Sorry, Miamians, FIU Isn't Offering a Major in "305 'Til I Die"

Sorry, Miamians, FIU Isn't Offering a Major in "305 'Til I Die"

Florida International University deserves a slow clap. Last Friday, the school pulled off one of the funnier Miami-related April Fools' Day pranks we've seen in a while. 

In a video posted on its official Facebook page, the school proudly announced a new major focus in Miami studies, or, as it's officially termed, the "305 Til I Die" degree. Finally a course explaining all the complexities of Miami life and bringing street smarts into the university setting. 

Of course you'll learn all about the mathematical paradoxes of Miami time (a phenomenon that not even quantum physicists have been able to fully explain before), all the major keys to success from professor Khaled, and a thoroughly immersive experience in learning Spanglish. 

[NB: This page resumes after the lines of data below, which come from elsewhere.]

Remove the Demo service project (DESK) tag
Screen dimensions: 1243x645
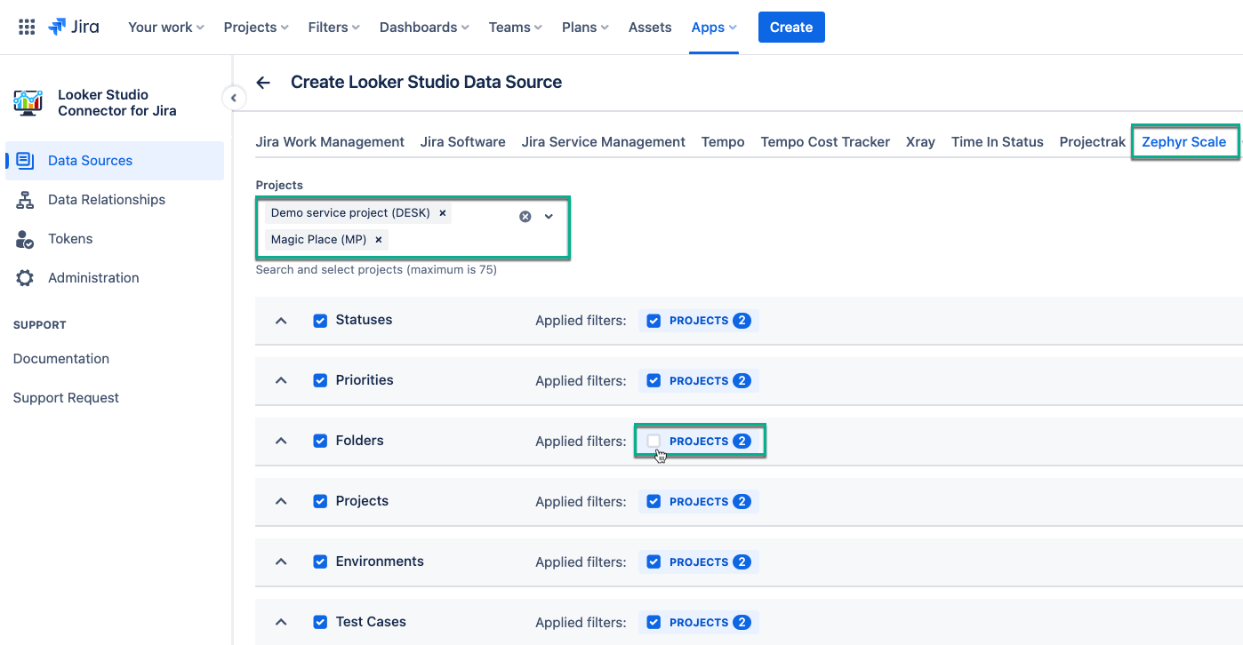tap(442, 213)
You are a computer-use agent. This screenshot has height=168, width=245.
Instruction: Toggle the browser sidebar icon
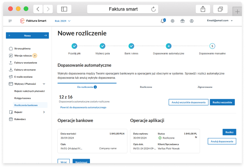pos(64,9)
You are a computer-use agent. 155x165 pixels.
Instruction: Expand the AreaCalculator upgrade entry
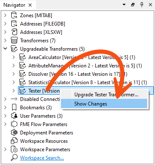[14, 57]
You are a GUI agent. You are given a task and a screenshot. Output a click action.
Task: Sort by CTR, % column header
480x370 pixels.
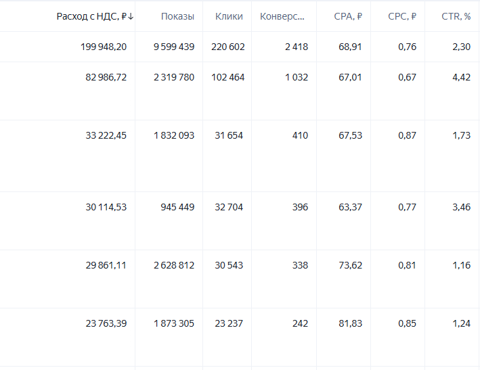tap(456, 16)
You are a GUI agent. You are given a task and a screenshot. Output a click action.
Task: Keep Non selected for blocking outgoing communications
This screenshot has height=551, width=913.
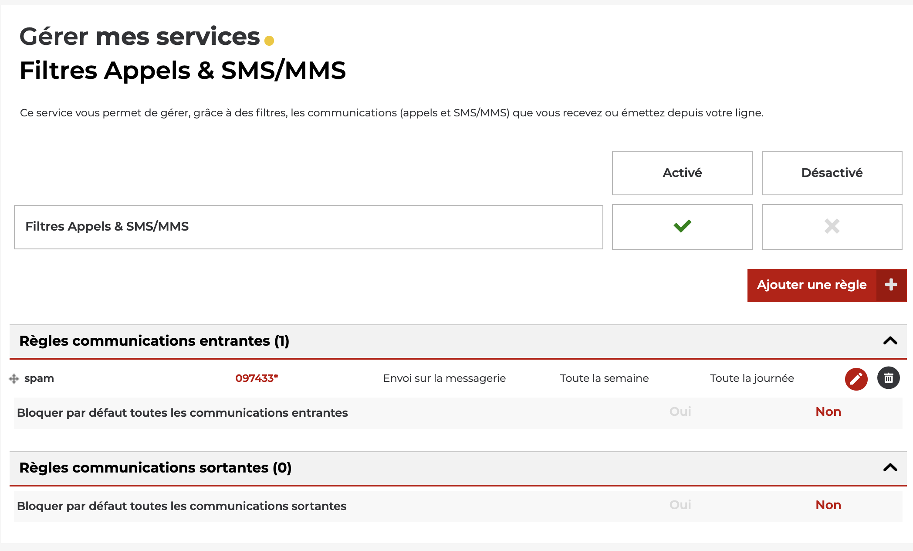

But there's always room for improvement in a new and growing major. 

Allow us to make a few suggestions for an expanded curriculum: 

  • Financial planning from the diamond princess herself, Professor Trina. 
  • Experimental theories in how to defy gravity, taught by local plastic surgeons. 
  • Basic local geography taught by anyone besides LeBron "Taking My Talents to South Beach" James. 
  • Fiction by Rick Ross.
  • "Getting Ahead Without Doing Much Work" by Marco Rubio (he needs a job anyway). 
  • Free Speech 101 by Uncle Luke. 
  • A class in how to deal with common local legal problems, like when your neighbor leaves dead roosters in your yard or when your wife owes money to a male stripper, taught by Telemundo courtroom show Caso Cerrado host Ana Maria Polo
  • "Planning for Your Future" with Walter Mercado.